Task statement -> Format the rows from the line containing "Tap the clipboard" through the line containing "Action: click(x=330, y=379)", both included, as a numbered list, omitting any blank lines.

• • • • • • •

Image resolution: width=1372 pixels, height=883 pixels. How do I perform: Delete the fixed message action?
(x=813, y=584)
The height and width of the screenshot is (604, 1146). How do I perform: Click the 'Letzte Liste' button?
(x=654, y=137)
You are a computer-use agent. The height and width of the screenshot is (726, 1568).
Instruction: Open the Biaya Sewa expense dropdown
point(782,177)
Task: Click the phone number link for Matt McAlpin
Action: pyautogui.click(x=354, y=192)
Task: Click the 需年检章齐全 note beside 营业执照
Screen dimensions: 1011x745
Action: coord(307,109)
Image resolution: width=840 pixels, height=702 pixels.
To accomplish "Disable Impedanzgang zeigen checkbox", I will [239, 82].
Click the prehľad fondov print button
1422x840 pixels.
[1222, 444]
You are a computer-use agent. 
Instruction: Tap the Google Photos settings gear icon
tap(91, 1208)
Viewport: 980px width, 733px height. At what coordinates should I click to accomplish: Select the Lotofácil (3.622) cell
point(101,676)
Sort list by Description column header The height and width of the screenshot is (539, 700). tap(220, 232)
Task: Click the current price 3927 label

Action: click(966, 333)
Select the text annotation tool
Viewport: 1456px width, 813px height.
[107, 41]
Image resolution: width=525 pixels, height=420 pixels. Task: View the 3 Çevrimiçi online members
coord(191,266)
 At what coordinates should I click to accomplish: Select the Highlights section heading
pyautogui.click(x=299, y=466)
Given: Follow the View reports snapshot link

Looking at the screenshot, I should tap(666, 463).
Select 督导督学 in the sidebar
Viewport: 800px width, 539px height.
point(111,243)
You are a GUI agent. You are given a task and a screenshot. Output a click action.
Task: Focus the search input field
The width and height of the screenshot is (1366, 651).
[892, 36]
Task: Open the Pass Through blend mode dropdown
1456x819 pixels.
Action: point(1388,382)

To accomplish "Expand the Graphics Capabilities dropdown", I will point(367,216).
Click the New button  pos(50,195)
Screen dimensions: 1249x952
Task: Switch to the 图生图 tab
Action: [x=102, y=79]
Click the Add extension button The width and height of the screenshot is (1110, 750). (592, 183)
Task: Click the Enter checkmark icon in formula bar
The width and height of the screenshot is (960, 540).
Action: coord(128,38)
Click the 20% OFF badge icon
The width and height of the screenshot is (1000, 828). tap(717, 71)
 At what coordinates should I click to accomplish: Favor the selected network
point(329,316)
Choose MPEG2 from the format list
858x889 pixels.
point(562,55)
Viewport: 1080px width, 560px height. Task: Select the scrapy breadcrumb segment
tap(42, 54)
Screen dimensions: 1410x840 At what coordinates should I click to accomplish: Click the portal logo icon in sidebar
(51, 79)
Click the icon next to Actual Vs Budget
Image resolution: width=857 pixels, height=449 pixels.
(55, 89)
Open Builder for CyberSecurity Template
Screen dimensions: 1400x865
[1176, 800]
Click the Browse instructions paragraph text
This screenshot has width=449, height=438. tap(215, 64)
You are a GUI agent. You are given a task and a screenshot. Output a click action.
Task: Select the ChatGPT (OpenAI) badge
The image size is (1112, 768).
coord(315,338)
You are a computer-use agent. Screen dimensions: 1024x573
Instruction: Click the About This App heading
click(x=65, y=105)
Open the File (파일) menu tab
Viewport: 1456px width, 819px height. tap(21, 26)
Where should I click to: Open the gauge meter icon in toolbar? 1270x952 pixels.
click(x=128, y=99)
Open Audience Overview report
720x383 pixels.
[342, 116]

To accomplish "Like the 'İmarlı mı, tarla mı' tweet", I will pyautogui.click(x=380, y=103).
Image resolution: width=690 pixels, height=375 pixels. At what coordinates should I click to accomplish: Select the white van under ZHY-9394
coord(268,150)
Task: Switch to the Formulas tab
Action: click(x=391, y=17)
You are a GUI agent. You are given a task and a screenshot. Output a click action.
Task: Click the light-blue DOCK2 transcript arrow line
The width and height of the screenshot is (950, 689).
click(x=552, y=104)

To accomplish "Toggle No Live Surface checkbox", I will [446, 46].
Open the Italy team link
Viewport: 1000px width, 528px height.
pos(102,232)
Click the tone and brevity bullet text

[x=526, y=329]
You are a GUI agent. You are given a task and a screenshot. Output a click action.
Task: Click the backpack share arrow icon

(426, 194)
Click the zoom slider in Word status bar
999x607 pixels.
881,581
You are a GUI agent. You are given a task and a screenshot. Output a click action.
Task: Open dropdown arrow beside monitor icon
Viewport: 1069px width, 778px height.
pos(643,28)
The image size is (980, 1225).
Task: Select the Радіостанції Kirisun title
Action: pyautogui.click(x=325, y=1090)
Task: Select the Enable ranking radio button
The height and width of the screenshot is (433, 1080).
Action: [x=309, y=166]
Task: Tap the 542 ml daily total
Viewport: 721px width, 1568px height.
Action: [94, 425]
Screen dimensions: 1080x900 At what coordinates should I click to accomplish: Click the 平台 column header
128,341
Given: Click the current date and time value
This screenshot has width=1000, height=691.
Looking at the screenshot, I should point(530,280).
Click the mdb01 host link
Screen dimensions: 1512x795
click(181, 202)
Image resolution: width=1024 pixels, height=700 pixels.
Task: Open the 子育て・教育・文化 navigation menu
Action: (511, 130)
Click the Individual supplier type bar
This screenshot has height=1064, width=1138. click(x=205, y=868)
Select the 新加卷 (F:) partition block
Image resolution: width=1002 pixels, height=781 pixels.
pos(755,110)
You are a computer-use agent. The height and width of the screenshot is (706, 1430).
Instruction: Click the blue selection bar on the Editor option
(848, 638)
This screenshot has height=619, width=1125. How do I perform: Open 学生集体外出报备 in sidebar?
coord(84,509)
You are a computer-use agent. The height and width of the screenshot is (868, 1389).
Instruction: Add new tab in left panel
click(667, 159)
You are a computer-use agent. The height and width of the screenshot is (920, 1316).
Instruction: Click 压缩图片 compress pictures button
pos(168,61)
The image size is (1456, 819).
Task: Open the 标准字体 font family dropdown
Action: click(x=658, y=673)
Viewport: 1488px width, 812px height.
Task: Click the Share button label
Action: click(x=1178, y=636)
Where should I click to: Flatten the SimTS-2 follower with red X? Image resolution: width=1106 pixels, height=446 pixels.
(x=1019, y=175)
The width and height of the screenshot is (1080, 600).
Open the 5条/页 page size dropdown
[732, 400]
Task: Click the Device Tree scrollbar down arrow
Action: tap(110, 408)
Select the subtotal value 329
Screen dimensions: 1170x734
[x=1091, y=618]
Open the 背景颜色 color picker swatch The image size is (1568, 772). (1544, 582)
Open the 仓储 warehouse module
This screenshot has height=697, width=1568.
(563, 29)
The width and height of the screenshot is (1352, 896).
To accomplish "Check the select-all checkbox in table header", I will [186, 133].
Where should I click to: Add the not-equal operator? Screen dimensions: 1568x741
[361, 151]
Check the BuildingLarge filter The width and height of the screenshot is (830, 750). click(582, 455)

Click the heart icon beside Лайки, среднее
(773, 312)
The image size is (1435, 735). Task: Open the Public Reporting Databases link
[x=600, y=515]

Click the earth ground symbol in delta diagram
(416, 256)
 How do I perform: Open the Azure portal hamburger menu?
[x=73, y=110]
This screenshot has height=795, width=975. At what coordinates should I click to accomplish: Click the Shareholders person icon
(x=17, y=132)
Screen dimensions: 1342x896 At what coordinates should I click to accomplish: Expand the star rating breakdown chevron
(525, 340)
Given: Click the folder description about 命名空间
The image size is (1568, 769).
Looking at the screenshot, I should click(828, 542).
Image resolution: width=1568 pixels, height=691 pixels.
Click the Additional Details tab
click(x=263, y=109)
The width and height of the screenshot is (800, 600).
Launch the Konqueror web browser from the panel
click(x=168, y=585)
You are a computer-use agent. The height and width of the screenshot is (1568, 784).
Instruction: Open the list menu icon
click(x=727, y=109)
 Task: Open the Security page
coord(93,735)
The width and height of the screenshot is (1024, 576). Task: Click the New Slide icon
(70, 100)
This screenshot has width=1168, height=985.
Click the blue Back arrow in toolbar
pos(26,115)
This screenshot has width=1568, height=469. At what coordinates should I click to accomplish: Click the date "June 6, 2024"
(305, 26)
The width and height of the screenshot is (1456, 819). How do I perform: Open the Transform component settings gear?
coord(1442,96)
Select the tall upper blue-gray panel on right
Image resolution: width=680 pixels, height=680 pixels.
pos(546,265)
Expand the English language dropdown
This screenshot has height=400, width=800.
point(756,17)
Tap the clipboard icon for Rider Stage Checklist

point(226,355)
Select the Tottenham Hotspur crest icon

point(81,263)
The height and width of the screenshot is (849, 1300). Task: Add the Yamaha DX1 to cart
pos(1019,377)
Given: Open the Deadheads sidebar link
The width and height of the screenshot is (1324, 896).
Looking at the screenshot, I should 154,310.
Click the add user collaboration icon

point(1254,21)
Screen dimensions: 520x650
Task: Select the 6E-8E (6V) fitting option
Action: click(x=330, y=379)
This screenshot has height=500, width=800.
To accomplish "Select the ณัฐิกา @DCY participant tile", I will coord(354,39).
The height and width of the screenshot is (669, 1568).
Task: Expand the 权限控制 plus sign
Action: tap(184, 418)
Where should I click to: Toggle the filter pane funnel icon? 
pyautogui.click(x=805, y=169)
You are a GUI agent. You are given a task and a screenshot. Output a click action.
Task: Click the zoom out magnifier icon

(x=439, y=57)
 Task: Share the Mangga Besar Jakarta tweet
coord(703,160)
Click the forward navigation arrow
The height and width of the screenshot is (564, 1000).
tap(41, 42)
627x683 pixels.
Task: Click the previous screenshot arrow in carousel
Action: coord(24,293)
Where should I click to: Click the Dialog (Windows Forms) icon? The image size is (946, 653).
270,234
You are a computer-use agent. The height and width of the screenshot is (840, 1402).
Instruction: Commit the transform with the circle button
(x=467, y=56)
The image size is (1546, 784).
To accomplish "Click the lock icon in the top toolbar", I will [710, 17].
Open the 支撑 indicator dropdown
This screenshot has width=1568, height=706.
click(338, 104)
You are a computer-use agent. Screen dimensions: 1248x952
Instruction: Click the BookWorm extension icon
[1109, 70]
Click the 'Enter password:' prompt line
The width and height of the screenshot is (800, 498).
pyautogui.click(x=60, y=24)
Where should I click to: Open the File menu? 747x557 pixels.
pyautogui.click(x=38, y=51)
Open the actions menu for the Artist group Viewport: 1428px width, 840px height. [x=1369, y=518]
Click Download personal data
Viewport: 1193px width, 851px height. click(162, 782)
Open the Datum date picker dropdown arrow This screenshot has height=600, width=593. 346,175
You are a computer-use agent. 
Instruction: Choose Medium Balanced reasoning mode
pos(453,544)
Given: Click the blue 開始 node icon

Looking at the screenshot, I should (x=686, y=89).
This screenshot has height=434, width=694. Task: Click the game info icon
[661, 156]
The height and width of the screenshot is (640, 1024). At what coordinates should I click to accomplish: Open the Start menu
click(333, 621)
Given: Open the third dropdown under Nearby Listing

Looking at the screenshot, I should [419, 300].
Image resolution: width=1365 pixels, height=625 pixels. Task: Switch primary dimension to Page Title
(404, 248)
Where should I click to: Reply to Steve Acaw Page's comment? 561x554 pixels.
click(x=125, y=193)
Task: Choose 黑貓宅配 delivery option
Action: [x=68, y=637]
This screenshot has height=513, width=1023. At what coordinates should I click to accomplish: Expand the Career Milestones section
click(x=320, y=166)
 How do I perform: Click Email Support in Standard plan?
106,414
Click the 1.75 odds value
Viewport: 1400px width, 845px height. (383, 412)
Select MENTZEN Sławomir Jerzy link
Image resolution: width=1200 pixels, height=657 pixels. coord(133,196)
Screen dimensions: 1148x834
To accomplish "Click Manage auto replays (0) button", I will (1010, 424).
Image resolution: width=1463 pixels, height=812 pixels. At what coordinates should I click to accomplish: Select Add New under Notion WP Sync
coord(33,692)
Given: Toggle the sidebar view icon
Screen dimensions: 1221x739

• • • • • • •

Answer ->
1. Tap the clipboard icon for Rider Stage Checklist
2. point(226,355)
3. Select the Tottenham Hotspur crest icon
4. point(81,263)
5. The height and width of the screenshot is (849, 1300). Task: Add the Yamaha DX1 to cart
6. pos(1019,377)
7. Given: Open the Deadheads sidebar link
8. The width and height of the screenshot is (1324, 896).
9. Looking at the screenshot, I should 154,310.
10. Click the add user collaboration icon
11. point(1254,21)
12. Screen dimensions: 520x650
13. Task: Select the 6E-8E (6V) fitting option
14. Action: click(x=330, y=379)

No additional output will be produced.